ALDA 103/105 info-history from someone who was there
I saw some posts on here from a couple years back about Alda. ALDA, as it actually was called, was a subsidiary of a company in Oceanside, CA called ALD Industries. ALD was a cut and strip business that made subassemblies for lots of So Cal defense and toy manufacturers, as well as some pre-computer people. My father, Anthony L Duchi, (ALD himself) decided in 1977 that he was going to go into the ham business because we were getting ready to go cruising on our sailboat and he wanted a compact, multiband ham radio to take with us. He had a guy who had some design affiliation with Kachina, I believe, put together a proto design for him. I remember going to his house in Sedona. But it was a straight ALDA unit. It was not affiliated with Swan, Atlas, or Cubic, although it seems to me my dad hired away some techs from Swan. The company was located at 215 Via El Centro in the Oceanside industrial park. It shared the facility with all the other ALD manufacturing. I personally used to put together kit packages for sale to DIY people. I was 11 at the time. The 105 came out shortly thereafter, it had 5 and 10 meter bands as well in the same chassis. The name ALDA stood for ALD Amateur. In 1979 Kenwood came out with a smaller radio that pretty much put ALDA out of business. But I find it interesting that the radios are still in use today.

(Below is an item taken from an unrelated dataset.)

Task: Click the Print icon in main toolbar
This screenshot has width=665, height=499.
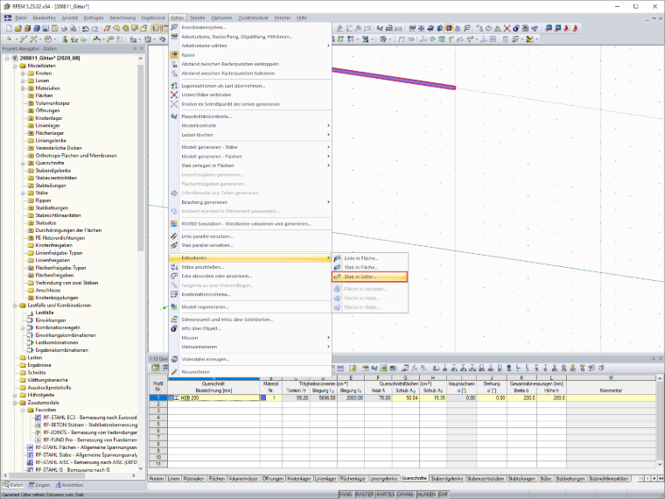Action: (64, 28)
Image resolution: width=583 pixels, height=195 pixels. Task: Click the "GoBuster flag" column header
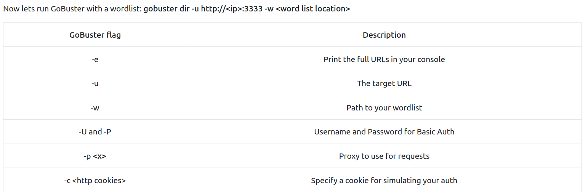[x=95, y=35]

ZS1J has an ALDA 103 that he is restoring in South Africa.
I remember seeing the Alda-103 ads in the back of Ham Radio Magazine.
I never owned one but wanted one.
Wow, another tidbit of history explained! They are an attractive radio, for sure.
Last edited by KB4QAA; 04-02-2012 at 02:28 PM.
I posted a reply earlier but the system locked up and I see it did not get added.
The only rig that i now own and operate is an Alda 103. I had many rigs a few years ago including a KWM-2 the "S line" twins, a Swan Astro and an FT-200 modified for 6146s but got rid of everything when restricted hams were given full HF use when I had to work hard for my licence including learning Morse and operating only cw for the first year of my hobby. Fortunately I had lent on old ham pal the Alda when his old FT101 blew the mains transformer. When he went silent key his widow contacted me to tell me that he had made provision for me to get the Alda back. So at least I am on 40 from suburbia. Not like when I had the farm where I ran 1 kW out, huge lattice tower and 4 element beam.
Getting back to the Alda. Great lil radio.